**WHAT YOU WILL DO:** The line containing "Given: Click the yellow" marks the end: quote every line from the start of the records below through it, word for word.

▼

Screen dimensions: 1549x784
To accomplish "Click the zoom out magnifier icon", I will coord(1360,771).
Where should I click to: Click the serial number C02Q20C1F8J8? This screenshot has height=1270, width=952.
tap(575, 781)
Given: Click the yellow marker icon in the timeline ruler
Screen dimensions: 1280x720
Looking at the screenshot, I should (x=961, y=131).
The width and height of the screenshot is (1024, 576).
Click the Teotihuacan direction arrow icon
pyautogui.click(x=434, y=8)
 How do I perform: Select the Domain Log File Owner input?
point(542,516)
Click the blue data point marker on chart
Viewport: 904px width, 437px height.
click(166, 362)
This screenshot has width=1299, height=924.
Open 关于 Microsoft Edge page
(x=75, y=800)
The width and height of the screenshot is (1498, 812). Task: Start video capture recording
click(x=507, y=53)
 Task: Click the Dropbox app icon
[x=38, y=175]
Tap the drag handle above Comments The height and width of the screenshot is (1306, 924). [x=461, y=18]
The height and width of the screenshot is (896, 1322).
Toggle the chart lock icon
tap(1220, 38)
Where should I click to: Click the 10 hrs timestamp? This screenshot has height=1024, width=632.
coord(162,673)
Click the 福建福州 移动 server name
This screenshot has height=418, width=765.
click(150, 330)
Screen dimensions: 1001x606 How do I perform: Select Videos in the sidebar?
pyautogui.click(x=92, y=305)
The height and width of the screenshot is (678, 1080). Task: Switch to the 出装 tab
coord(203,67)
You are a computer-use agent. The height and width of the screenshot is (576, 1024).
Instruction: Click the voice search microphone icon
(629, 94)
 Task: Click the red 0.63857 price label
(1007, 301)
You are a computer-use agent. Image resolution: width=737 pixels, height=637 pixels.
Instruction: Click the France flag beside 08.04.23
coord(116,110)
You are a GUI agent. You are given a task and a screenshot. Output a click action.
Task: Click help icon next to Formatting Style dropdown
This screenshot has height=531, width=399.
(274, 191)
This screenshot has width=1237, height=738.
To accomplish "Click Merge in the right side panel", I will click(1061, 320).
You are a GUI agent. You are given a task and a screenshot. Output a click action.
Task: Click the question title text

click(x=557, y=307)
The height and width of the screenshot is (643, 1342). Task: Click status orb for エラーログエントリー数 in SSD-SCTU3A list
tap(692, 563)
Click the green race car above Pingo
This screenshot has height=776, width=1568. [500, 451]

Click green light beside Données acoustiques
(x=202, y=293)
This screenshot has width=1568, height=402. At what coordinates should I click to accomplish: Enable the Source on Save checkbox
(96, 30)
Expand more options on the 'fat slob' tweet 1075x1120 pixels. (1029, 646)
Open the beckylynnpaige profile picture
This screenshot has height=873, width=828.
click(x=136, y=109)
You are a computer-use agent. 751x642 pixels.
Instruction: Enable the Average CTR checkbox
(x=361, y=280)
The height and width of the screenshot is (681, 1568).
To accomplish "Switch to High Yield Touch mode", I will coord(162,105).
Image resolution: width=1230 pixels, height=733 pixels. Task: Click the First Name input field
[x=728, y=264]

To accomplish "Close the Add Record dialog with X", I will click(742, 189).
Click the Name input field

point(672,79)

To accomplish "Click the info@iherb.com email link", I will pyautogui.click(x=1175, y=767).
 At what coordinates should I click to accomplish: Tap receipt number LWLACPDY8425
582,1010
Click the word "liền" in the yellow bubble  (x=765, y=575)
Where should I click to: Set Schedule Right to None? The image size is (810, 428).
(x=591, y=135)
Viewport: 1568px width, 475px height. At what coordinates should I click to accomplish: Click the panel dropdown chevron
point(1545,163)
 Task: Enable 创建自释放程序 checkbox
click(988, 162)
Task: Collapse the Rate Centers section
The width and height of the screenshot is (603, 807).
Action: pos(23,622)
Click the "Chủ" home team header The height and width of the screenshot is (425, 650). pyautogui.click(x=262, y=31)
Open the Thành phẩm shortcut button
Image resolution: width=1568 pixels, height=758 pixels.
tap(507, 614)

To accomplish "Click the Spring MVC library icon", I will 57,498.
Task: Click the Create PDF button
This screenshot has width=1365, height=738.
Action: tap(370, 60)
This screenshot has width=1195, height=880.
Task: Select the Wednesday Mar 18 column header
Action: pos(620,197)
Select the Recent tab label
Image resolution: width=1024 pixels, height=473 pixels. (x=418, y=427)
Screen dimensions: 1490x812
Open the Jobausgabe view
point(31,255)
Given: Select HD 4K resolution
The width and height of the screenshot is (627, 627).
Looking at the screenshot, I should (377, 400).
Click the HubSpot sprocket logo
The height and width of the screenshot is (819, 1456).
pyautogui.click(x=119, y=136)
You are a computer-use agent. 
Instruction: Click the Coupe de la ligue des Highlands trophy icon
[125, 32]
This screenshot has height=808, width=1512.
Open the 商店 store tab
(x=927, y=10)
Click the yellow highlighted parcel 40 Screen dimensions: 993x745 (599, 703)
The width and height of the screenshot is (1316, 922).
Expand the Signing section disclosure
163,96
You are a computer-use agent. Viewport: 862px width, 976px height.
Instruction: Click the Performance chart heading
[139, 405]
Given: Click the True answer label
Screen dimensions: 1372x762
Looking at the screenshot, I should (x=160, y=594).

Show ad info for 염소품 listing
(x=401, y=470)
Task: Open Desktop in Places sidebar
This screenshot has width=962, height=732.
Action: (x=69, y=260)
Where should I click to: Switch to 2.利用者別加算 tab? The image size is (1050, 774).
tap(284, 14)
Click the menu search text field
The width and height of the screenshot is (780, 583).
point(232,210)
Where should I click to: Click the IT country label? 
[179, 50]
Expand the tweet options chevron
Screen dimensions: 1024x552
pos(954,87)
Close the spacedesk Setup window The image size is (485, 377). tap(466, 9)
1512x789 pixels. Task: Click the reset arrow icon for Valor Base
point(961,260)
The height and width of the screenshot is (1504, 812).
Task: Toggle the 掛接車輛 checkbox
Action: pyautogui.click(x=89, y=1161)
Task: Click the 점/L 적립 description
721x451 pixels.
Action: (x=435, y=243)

▲

**RESPONSE TO THIS TASK:**
Screen dimensions: 1549x784
To accomplish "Click the zoom out magnifier icon", I will coord(1360,771).
Where should I click to: Click the serial number C02Q20C1F8J8? This screenshot has height=1270, width=952.
tap(575, 781)
Given: Click the yellow marker icon in the timeline ruler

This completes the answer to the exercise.